▶ _Excerpted passage_:
============================================================
Thread: Postgres INSERT performance and scalability

Postgres INSERT performance and scalability

From
Igor Chudov
Date:
Let's say that I want to do INSERT SELECT of 1,000 items into a table. The table has some ints, varchars, TEXT and BLOB fields. 

Would the time that it takes, differ a great deal, depending on whether the table has only 100,000 or 5,000,000 records?

Thanks

i

Re: Postgres INSERT performance and scalability

From
Scott Marlowe
Date:
On Mon, Sep 19, 2011 at 4:11 PM, Igor Chudov <ichudov@gmail.com> wrote:
> Let's say that I want to do INSERT SELECT of 1,000 items into a table. The
> table has some ints, varchars, TEXT and BLOB fields.
> Would the time that it takes, differ a great deal, depending on whether the
> table has only 100,000 or 5,000,000 records?

Depends.  Got any indexes?  The more indexes you have to update the
slower it's gonna be.  You can test this, it's easy to create test
rows like so:

insert into test select generate_series(1,10000);

etc.  There's lots of examples floating around on how to do that.  So,
make yourself a couple of tables and test it.

Re: Postgres INSERT performance and scalability

From
Stephen Frost
Date:
Igor,

* Igor Chudov (ichudov@gmail.com) wrote:
> Would the time that it takes, differ a great deal, depending on whether the
> table has only 100,000 or 5,000,000 records?

Yes, because PostgreSQL is going to copy the data.  If you don't need or
want it to be copied, just use a view.  I've never heard of any
relational database implementing 'copy on write' type semantics, if
that's what you're asking about.  Databases, unlike applications with
code in memory that's constantly copied, are typically focused around
minimizing duplication of data (since it all has to end up on disk at
some point).  Not much point in having the overhead of COW for that kind
of environment, I wouldn't think.

    Thanks,

        Stephen

Attachment

Re: Postgres INSERT performance and scalability

From
Igor Chudov
Date:


On Mon, Sep 19, 2011 at 6:32 PM, Scott Marlowe <scott.marlowe@gmail.com> wrote:
On Mon, Sep 19, 2011 at 4:11 PM, Igor Chudov <ichudov@gmail.com> wrote:
> Let's say that I want to do INSERT SELECT of 1,000 items into a table. The
> table has some ints, varchars, TEXT and BLOB fields.
> Would the time that it takes, differ a great deal, depending on whether the
> table has only 100,000 or 5,000,000 records?

Depends.  Got any indexes?  The more indexes you have to update the
slower it's gonna be.  You can test this, it's easy to create test
rows like so:

insert into test select generate_series(1,10000);

etc.  There's lots of examples floating around on how to do that.  So,
make yourself a couple of tables and test it.
============================================================
▶ _Work to complete_:
1) In the thread, what does Stephen Frost say to use if the data doesn't need to be copied?
2) Reproduce the thread word for word, starting at the words "Thread: Postgres INSERT" and stopping after "The table has some ints, varchars, TEXT and BLOB fields.".

▶ _Available data_:
============================================================
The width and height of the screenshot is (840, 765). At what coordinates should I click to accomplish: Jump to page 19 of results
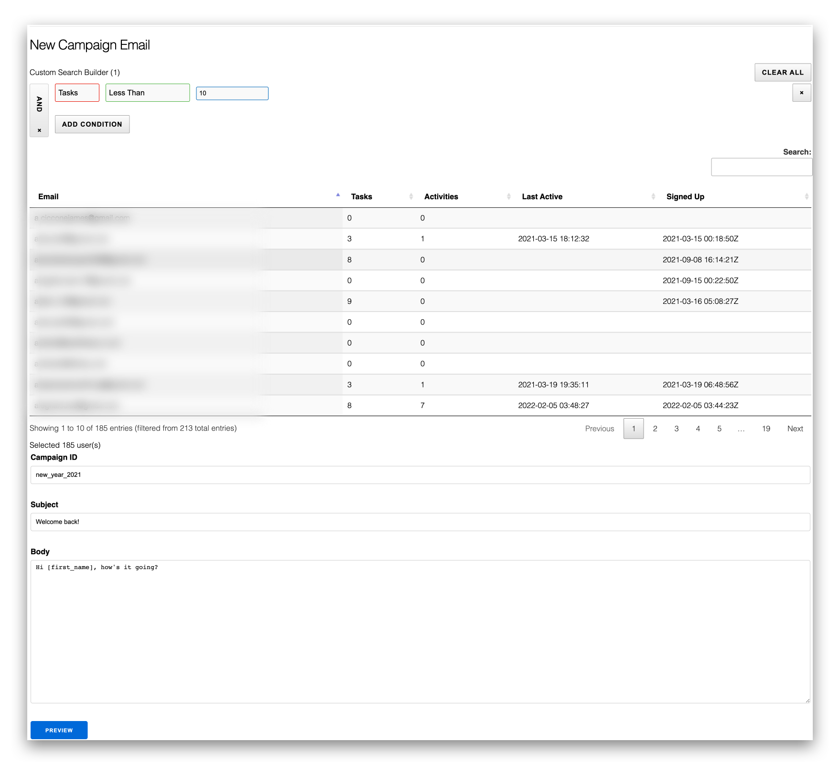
============================================================
▶ _Final results_:
1) A view.

2)
Thread: Postgres INSERT performance and scalability

Postgres INSERT performance and scalability

From
Igor Chudov
Date:
Let's say that I want to do INSERT SELECT of 1,000 items into a table. The table has some ints, varchars, TEXT and BLOB fields.